Le rapport de la Cour des Comptes concernant les comptes du CDR est atterrant, car il démontre une attitude des dirigeants de l'APE et de la Cour des Comptes qui traduit une conception du rôle de l'Etat dont on ne peut qu'avoir honte.
La Cour des comptes met en exergue des conseils qui auraient du être plus pris en compte la déclaration du directeur de l'Agence des Participations de l'Etat . Il écrivait être défavorable à l'arbitrage en disant qu'il serait dangereux pour les deniers publics d'avoir des arbitres qui seraient susceptibles de trancher en équité plus qu'en droit. L'argument traduit l'impression (d'ailleurs erronée) qu'avaient certains lecteurs de l'arrêt de la Cour de Cassation qui cassait l'arrêt de la Cour d'appel sur une base de qualification procédurale de l'action. L'arrêt était cassé au motif qu'il n'y avait pas de responsabilité contractuelle, parce qu'il n'y avait pas de relation contractuelle directe (ce qui réservait totalement les actions sur un fondement de responsabilité délictuelle, sans parler d'une annulation du contrat, qui aurait dramatique pour le Crédit Lyonnais). L'opinion exprimée par le directeur de l'APE traduit l'attitud qui avait été fortement stigmatisée par les magistrats en particulier au niveau de la Cour d'Appel. Les magistrats de la juridiction étatique avaient dénonçé le refus du Crédit Lyonnais de reconnaitre une responsabilité pourtant évidente. La contestation de cette responsabilité est fondée sur le refus de reconnaitre les sanctions que le droit français prévoit pour les violations des conflits d'intérêt , dans le cadre de cette volonté des milieux politiques et d'affaires de refuser les contraintes de règles morales fondamentales. Elle se traduit par le culte permanent des conflits d'intérêt, au mépris des interêts des clients , des usagers, des citoyens. et au profit des réseaux d'influence On voit avec le scandale du Mediator comment le fonctionnement des institutions étatiques est polluée par ces conflits d'intérêt, au mépris de la santé du public. L'actionnariat public est manifestement conçu dans une vision purement patrimoniale, la mise en jeu des deniers publics doit être faite dans un seul souci de limiter les fonds à verser, sans aucune préoccupation de responsabilité morale et d'équité.

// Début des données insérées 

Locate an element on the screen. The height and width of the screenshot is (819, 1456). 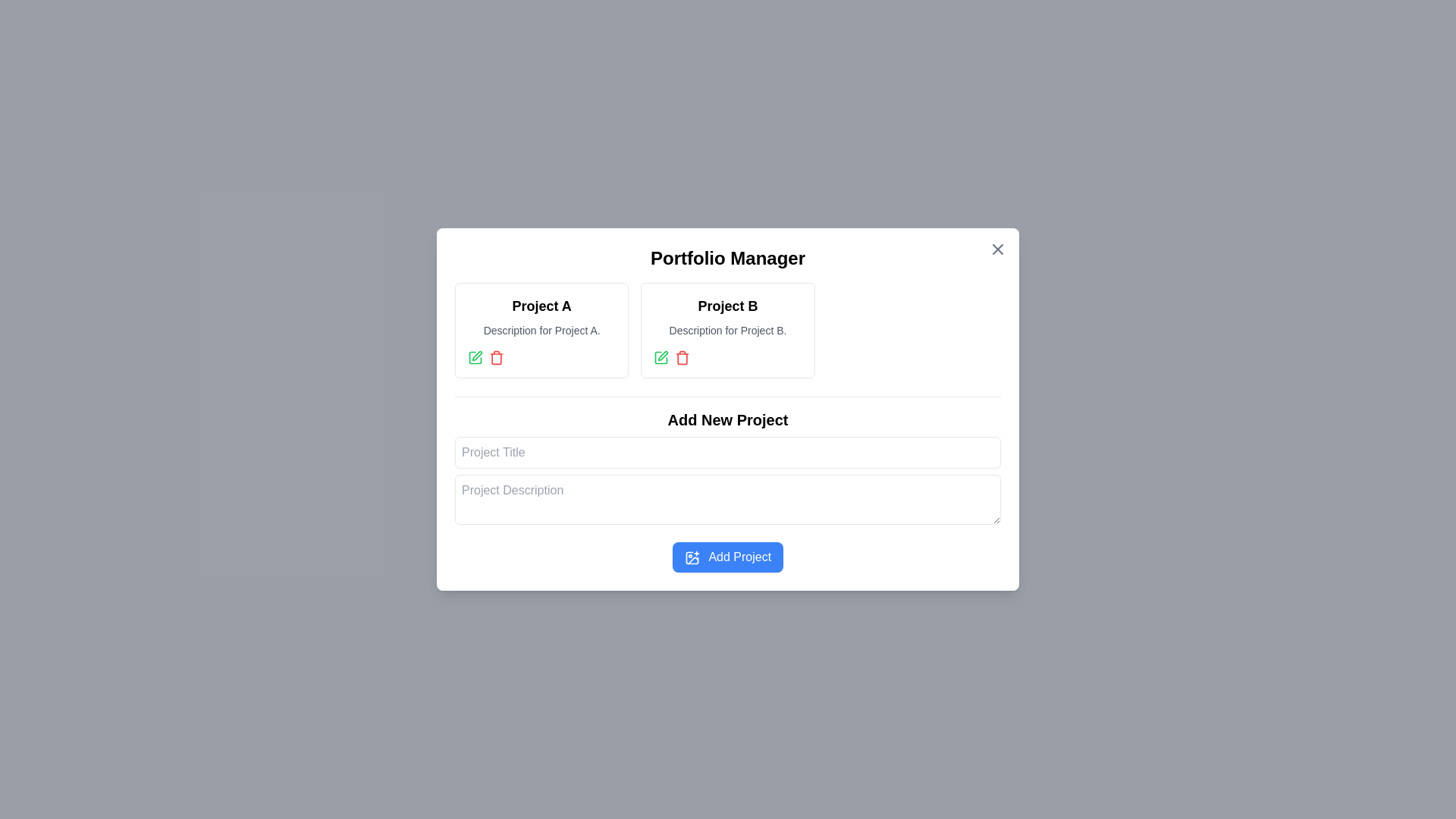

Non seulement cette vision est déshonnorante, mais elle démontre que cette vision patrimoniale , et comptable, est dénuée de compétence technique, que ce soit juridique ou de gestion. L'appréciation juridique était erronnée, mais surtout , en tout état de cause, elle sentait la lustrine. La continuation publique d'un contentieux démontrant que le Crédit Lyonnais avait trompé un de ses plus importants clients dès qu'il a été en difficulté , l'évocation des techniques qui rappelaient l'affaire Executive Life, le rappel même de toutes les opérations qui avaient été faites conjointement avec Tapie, tout ceci était hautement préjudiciable pour le Crédit Lyonnais, et dans l'intérêt du Crédit Lyonnais comme dans celui de l'Etat, il était souhaitable de couvrir la sorite du différend de la confidentialité de l'arbitrage. Les sommes potentiellement en cause étaient littéralement dérisoire par rapport à la perte de réputation du Crédit Lyonnais. Vouloir continuer devant les tribunaux un contentieux suicidaire quant à la renommée de la banque était une aberration, et de souligner que la position de l'Etat était faible en équité ne fait que démontrer que l'acceptation de l'arbitrage était opportun pour le Crédit Lyonnais et pour l'Etat. Il suffit de rappeler que le Crédit Lyonnais a jugé indispensable de changer son identité, avec une campagne massive de publicité pour se recréer une identité nouvelle, qui était totalement incompatible avec la continuation du contentieux.
Et en ce qui concerne une vision même purement monétaire des intérêts de l'Etat, il est évident que l'Etat, qui allait vendre le Crédit Lyonnais, ne pouvait laisser se déprécier la valeur de sa participation dans le Crédit Lyonnais.
Il est particulièrement regrettable de constater que la Cour des Comptes, dans son examen de la gestion du CDR, aille à l'encontre de tout ce qui devrait motiver la participation de l'Etat à des entreprises et le soutien de ces entreprises, à savoir une certaine notion de l'équité et de la morale, un sens de l'intérêt général.